Les pêcheurs madelinots sont amèrement déçus. Le rapport du Bureau de la sécurité des transports (BST) sur l'accident qui a coûté la vie à quatre pêcheurs en mars dernier ne formule aucun reproche à la Garde côtière canadienne. Pire: il est d'avis que les bateaux des pêcheurs ne sont pas conçus pour affronter les glaces.
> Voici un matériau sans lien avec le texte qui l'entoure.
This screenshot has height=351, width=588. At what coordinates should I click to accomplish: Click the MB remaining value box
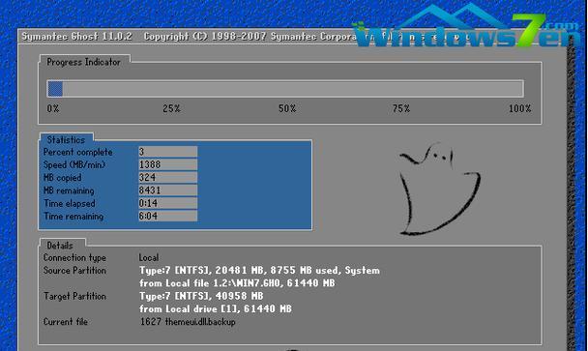[x=167, y=190]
Judith Lachapelle LA PRESSE

Le rapport a été rendu public à Halifax, hier, au grand dam des Madelinots, qui n'ont pu poser leurs questions aux enquêteurs. «Les premiers qui ont besoin de savoir ce qui s'est passé, ce sont les gens des Îles-de-la-Madeleine», a dit à La Presse hier Denis Longuépée, président par intérim de l'Association des chasseurs de loup marin.
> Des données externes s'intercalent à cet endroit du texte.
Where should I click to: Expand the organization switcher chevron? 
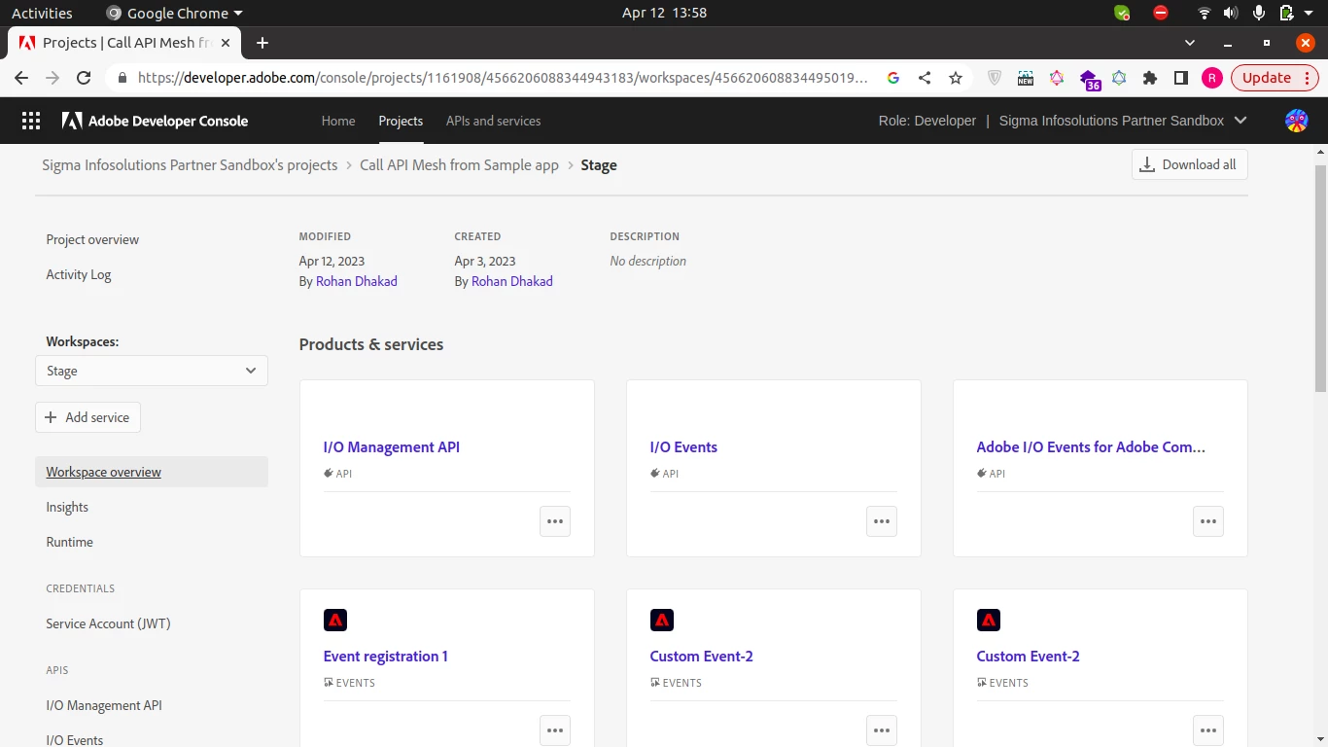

D'entrée de jeu, le BST détaille l'accident survenu la nuit du 29 mars 2008 quand le bateau de pêche L'Acadien II, avec six membres d'équipage, a chaviré au large de l'île du Cap-Breton, alors qu'il était remorqué à travers les glaces par le brise-glace Sir William Alexander. Deux pêcheurs ont été secourus par un autre petit bateau de pêche, le Madelinot War Lord. Les corps de trois membres d'équipage ont été récupérés, et celui de la quatrième victime n'a jamais été retrouvé.

Les enquêteurs décrivent comment L'Acadien II, dont le gouvernail était endommagé, a été remorqué selon les pratiques maritimes usuelles. Durant son transport, le bateau de pêche naviguait de part et d'autre du sillage laissé par le brise-glace. À 1h07, L'Acadien II fait une manoeuvre d'embrayage pour éviter un gros bloc de glace. Trop tard: le bateau fait une embardée et monte sur le bloc. Tiré par le câble de remorque, le bateau chavire à tribord et est entraîné dans les eaux.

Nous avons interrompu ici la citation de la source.